Copy the listing word for word, starting at the line that contains "Given: Tap the Gmail logo icon" and continuing through the last line of the listing. Leave the pictures out.

__RECORDS FOR THIS TASK__:
▽
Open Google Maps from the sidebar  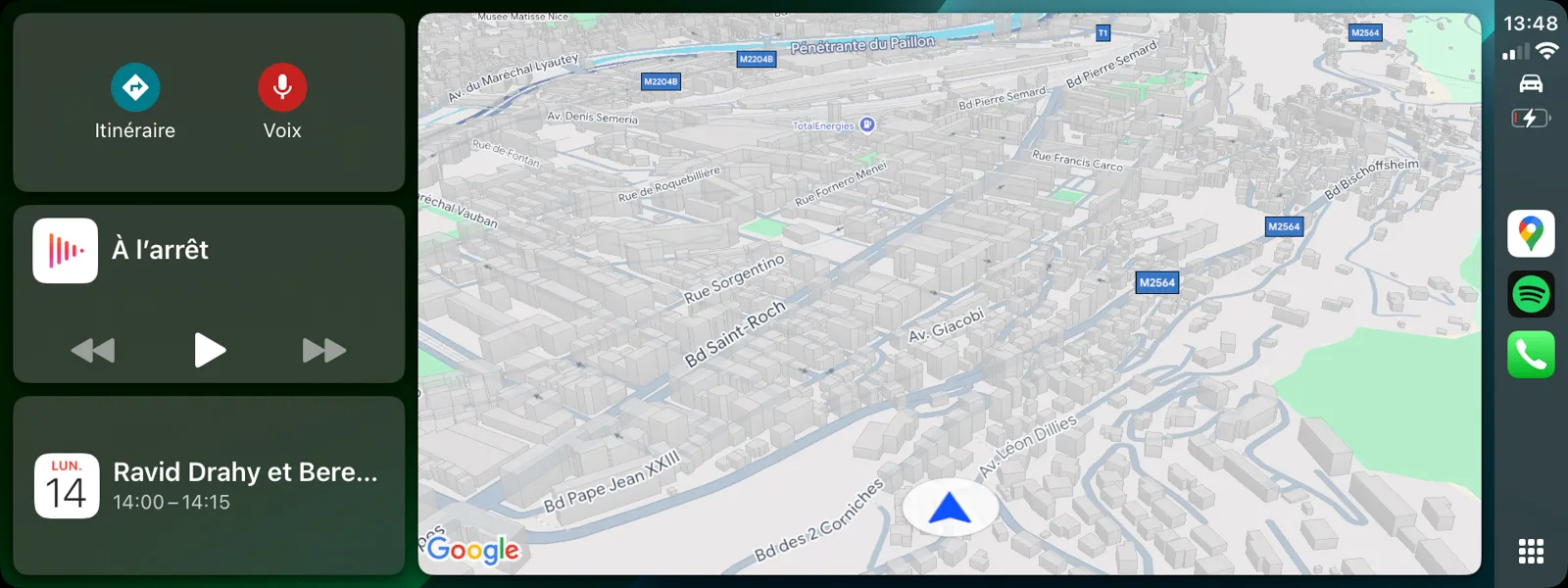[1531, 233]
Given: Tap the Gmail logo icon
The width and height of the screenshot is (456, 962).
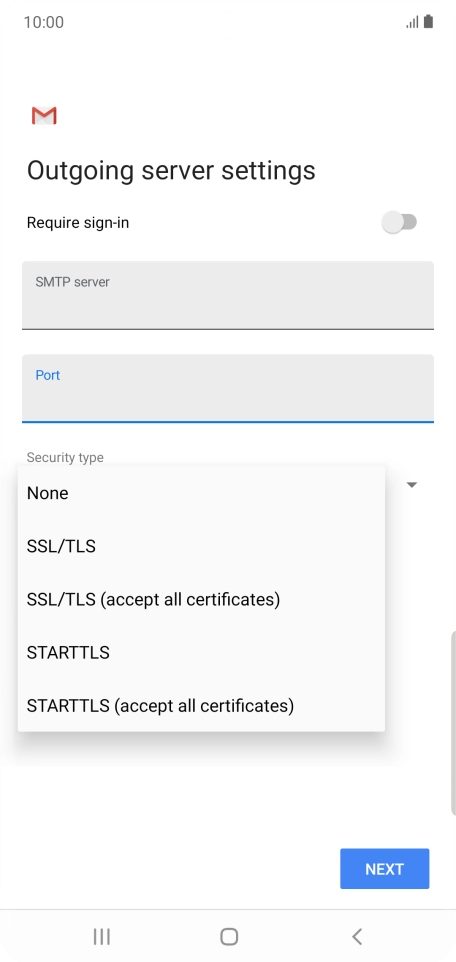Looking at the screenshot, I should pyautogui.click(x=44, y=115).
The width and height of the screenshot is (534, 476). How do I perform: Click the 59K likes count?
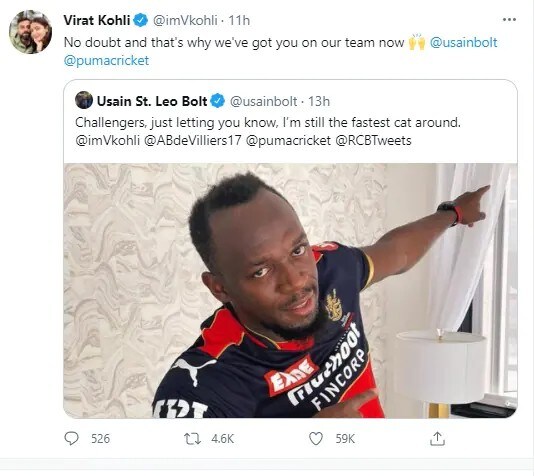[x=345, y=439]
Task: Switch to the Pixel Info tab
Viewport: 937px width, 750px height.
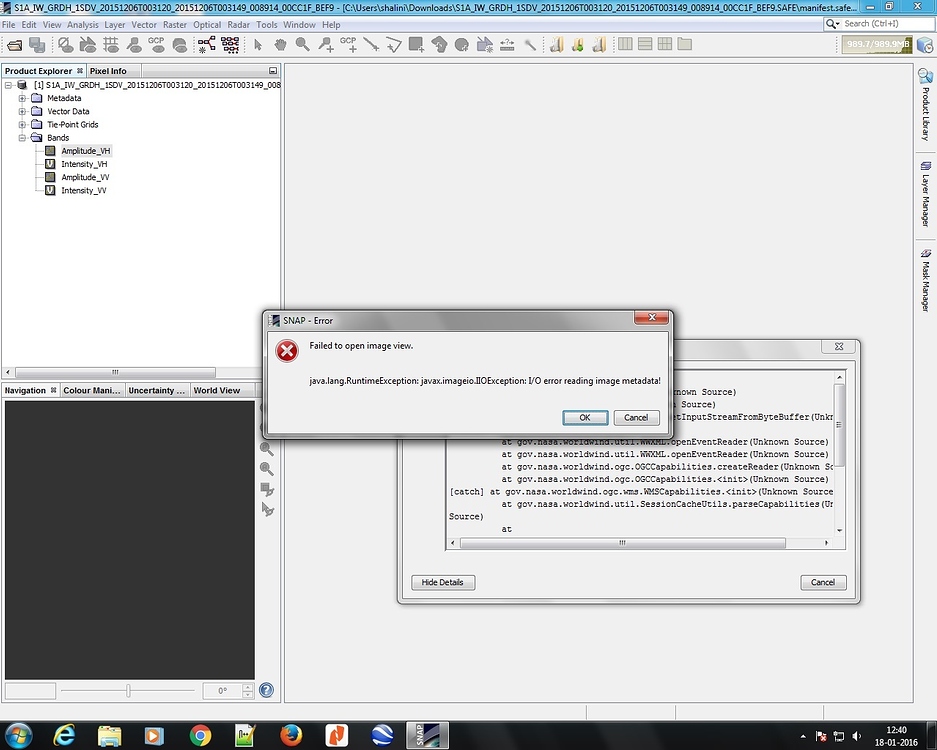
△
__WRITTEN ANSWER__:
Given: Tap the Gmail logo icon
The width and height of the screenshot is (456, 962).
Looking at the screenshot, I should pyautogui.click(x=44, y=115).
The width and height of the screenshot is (534, 476). How do I perform: Click the 59K likes count?
[x=345, y=439]
Task: Switch to the Pixel Info tab
Viewport: 937px width, 750px height.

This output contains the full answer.